Task instructions => Nothing in the data may be altered as it is transcribed.

Saved entries:

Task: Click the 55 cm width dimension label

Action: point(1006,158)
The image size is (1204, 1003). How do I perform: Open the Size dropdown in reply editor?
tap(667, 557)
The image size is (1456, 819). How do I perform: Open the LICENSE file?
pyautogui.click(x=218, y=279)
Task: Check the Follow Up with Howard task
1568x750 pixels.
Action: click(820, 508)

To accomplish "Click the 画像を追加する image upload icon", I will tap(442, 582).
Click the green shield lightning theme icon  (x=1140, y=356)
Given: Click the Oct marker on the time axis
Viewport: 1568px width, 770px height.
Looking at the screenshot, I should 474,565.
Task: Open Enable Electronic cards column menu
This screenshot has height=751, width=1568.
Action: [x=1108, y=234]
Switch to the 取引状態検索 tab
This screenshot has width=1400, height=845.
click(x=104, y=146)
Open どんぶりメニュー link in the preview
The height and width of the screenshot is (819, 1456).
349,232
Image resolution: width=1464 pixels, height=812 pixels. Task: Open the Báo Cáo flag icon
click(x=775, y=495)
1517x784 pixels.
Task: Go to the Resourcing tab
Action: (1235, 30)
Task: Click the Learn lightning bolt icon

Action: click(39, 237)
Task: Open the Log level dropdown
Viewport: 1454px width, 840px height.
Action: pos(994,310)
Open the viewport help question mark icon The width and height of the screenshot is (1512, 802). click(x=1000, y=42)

Response =>
Task: Click the 55 cm width dimension label

Action: point(1006,158)
The image size is (1204, 1003). How do I perform: Open the Size dropdown in reply editor?
tap(667, 557)
The image size is (1456, 819). How do I perform: Open the LICENSE file?
pyautogui.click(x=218, y=279)
Task: Check the Follow Up with Howard task
1568x750 pixels.
Action: click(820, 508)

To accomplish "Click the 画像を追加する image upload icon", I will tap(442, 582).
Click the green shield lightning theme icon  (x=1140, y=356)
Given: Click the Oct marker on the time axis
Viewport: 1568px width, 770px height.
Looking at the screenshot, I should 474,565.
Task: Open Enable Electronic cards column menu
This screenshot has height=751, width=1568.
Action: [x=1108, y=234]
Switch to the 取引状態検索 tab
This screenshot has width=1400, height=845.
click(x=104, y=146)
Open どんぶりメニュー link in the preview
The height and width of the screenshot is (819, 1456).
349,232
Image resolution: width=1464 pixels, height=812 pixels. Task: Open the Báo Cáo flag icon
click(x=775, y=495)
1517x784 pixels.
Task: Go to the Resourcing tab
Action: (1235, 30)
Task: Click the Learn lightning bolt icon

Action: click(39, 237)
Task: Open the Log level dropdown
Viewport: 1454px width, 840px height.
Action: pos(994,310)
Open the viewport help question mark icon The width and height of the screenshot is (1512, 802). click(x=1000, y=42)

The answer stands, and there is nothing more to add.